The poor suture retention strength of the tubular construct constitutes a major drawback of the current approach. The suture retention strength of either TGase-treated aligned tubular constructs or control constructs was less than 10 g-f, which is obviously insufficient for surgical procedures. Nevertheless, the way by which aligned tubular constructs failed in suture retention tests suggested an imbalance of its mechanical strength in the circumferential and the axial directions. In our previous study, a tubular construct comprising double helically arranged fiber pattern was successfully fabricated by wrapping axisymmetric electrospun membranes around a mandrel and both circumferential and axial stiffness of the tubular construct could be manipulated by varying the pitch angle of the helices.20 The suture retention strength of the tubular construct may be improved by enhancing its mechanical strength in the axial direction using the same idea.
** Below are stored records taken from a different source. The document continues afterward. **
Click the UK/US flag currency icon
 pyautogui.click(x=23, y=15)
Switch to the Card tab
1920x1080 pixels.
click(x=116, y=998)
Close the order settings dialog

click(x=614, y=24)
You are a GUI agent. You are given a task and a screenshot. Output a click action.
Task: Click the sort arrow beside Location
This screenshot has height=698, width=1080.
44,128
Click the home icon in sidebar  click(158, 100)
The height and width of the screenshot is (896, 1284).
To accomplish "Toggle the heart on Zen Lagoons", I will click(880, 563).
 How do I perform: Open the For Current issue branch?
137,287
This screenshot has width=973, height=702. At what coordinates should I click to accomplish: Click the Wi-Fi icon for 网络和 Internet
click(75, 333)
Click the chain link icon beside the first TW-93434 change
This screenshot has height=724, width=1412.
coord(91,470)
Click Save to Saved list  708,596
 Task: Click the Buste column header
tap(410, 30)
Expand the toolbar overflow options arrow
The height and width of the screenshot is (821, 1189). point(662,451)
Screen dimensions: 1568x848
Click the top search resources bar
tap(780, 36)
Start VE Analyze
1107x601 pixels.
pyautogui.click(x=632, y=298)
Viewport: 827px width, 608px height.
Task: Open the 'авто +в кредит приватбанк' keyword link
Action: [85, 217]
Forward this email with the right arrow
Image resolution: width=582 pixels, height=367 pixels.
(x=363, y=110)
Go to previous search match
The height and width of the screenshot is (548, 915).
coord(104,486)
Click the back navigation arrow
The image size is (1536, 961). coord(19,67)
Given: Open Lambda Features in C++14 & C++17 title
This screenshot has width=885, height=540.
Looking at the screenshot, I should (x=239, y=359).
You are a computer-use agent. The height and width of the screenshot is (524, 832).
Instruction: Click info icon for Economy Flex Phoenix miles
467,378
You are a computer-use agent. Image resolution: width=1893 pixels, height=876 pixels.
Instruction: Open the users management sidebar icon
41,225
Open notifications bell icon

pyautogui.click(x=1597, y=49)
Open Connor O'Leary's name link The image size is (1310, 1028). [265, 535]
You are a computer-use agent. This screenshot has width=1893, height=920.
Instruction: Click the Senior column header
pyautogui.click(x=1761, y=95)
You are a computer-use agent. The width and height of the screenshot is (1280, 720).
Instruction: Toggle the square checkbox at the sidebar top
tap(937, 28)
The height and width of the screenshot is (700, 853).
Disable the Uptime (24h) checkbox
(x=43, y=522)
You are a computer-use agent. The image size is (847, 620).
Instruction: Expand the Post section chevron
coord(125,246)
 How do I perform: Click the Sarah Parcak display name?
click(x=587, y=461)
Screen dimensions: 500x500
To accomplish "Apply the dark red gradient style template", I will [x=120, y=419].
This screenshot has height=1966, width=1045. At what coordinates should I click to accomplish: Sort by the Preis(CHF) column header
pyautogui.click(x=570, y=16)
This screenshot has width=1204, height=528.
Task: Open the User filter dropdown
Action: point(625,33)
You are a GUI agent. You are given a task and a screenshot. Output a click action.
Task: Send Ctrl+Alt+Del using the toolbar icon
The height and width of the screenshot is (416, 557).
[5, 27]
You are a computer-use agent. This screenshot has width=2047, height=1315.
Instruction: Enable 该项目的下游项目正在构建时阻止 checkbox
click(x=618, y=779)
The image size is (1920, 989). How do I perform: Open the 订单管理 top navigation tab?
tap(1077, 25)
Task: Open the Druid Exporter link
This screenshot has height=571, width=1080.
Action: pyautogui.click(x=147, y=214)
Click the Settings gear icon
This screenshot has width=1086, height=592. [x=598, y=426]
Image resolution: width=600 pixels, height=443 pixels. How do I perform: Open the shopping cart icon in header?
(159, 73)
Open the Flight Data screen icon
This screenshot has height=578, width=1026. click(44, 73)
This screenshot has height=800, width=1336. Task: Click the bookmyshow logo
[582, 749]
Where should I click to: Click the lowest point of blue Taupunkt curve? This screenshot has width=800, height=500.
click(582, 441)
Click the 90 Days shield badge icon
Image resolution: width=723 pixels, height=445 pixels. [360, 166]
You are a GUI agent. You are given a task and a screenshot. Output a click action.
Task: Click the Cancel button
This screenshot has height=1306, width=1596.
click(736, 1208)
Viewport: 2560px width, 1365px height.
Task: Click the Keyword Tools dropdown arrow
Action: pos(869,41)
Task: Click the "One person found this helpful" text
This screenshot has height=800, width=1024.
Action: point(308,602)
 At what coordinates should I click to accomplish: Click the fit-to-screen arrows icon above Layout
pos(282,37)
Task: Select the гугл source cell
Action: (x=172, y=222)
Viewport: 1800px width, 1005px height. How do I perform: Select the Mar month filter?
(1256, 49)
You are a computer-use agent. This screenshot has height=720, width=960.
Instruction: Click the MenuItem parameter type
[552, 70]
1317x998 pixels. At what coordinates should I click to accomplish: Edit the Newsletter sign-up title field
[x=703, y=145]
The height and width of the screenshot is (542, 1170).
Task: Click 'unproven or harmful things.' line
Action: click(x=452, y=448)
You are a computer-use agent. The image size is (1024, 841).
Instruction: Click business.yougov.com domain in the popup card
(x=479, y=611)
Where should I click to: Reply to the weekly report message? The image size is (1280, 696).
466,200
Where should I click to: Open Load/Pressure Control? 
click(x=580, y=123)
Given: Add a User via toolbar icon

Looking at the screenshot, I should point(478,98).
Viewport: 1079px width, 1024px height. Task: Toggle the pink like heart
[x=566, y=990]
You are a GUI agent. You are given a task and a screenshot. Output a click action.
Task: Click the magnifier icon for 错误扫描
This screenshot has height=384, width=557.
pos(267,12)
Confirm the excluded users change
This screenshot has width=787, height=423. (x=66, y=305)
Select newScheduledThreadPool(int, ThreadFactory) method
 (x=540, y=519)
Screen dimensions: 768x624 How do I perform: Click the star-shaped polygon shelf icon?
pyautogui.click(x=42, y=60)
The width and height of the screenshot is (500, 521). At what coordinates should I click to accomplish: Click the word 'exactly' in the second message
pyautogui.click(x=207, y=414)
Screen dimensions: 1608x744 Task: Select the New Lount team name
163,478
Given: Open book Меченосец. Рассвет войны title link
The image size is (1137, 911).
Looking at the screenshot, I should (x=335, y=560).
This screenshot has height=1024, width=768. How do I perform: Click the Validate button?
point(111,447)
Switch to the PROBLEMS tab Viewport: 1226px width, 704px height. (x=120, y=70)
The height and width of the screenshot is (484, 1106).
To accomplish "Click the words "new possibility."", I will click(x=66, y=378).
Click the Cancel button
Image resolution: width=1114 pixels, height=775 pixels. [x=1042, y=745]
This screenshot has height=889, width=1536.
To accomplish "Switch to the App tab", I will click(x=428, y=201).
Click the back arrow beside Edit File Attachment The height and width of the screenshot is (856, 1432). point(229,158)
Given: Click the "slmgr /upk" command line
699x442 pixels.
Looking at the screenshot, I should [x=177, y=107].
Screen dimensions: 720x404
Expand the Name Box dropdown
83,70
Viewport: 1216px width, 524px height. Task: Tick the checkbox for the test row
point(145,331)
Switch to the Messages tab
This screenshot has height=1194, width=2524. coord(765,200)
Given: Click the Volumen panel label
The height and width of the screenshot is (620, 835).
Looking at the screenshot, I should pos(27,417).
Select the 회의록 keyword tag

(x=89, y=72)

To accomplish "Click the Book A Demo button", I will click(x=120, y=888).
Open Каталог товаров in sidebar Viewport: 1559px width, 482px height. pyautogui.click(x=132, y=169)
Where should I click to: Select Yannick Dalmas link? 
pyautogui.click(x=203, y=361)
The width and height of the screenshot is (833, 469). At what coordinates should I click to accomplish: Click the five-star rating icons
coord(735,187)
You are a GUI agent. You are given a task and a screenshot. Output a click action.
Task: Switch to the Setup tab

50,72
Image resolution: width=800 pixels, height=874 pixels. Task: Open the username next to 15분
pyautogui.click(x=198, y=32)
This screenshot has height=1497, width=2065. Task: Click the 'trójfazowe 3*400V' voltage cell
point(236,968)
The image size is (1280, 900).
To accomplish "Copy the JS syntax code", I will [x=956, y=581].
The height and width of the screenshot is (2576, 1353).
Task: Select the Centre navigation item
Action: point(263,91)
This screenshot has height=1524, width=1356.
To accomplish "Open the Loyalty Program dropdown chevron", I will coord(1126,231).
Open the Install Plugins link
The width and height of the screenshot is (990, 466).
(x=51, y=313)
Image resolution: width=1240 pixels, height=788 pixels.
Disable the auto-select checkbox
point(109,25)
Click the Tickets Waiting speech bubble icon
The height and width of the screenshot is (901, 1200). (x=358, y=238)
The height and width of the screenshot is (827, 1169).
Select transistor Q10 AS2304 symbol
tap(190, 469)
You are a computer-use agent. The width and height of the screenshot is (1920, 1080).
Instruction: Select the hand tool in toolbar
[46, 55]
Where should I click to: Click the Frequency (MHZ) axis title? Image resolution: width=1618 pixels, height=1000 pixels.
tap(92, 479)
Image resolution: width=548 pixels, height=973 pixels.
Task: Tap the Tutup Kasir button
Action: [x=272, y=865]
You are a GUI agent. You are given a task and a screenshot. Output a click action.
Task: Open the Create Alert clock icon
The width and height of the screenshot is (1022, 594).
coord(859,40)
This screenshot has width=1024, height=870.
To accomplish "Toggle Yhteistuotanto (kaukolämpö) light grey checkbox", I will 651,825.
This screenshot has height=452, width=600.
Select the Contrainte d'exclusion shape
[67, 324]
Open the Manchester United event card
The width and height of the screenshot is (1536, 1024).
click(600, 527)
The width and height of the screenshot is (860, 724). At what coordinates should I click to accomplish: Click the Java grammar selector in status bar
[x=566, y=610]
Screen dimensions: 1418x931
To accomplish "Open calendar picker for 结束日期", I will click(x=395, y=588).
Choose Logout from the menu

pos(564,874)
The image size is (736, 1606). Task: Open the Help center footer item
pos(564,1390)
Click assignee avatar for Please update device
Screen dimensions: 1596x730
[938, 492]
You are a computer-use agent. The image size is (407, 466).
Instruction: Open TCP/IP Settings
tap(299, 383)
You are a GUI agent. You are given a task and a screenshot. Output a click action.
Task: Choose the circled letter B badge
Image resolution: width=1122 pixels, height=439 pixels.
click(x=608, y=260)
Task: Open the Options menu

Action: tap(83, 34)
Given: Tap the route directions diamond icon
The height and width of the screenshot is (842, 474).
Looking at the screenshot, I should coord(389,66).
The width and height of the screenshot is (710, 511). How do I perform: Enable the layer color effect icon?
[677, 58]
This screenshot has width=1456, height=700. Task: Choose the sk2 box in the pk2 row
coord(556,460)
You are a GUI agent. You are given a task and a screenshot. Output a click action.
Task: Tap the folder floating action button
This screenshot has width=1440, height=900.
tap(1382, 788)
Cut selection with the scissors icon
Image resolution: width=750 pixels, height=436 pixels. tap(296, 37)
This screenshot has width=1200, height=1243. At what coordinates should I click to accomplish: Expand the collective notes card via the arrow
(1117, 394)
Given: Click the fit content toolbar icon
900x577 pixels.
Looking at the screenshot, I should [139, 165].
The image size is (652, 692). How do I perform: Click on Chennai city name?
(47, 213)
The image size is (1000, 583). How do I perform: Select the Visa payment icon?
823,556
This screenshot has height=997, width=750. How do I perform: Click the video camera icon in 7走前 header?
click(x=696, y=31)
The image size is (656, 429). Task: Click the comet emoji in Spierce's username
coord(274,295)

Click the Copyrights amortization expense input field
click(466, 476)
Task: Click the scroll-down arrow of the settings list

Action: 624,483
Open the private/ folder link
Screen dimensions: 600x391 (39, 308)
The lack of suture retention strength may also be resolved by adding a suturable outer layer surrounding the tubular construct42,47; the layer may as well act as a protective sheath to prevent over-dilation of the construct.

Conclusion

We started the construction of the tubular construct by wrapping plastically compressed cell-seeded collagen gels on the custom-made braided tube. Specifically, the cell-seeded collagen gel was stretched uniaxially before plastic compression so that the resulting tubular construct had circumferentially oriented microstructure. The use of the braided tube allowed vacuum suction to be applied to the construct, which not only further removed fluid in the construct but also consolidated the concentric layers of the construct. The burst pressure of the construct, however, was not greatly improved until the TGase treatment, which, when applied after plastic compression, appeared to form a significant number of irreversible, chemical bonds between fibers. Cells remained viable in transglutaminase-treated plastically compressed gels after 6 days in culture. By combining stretch-induced fiber alignment, plastic compression, and enzyme-mediated crosslinking, we successfully fabricated a cell-seeded collagen gel-based small-diameter tubular construct that withstands arterial pressure within 3 days. The tubular construct will prove useful in building a tissue-engineered vascular graft.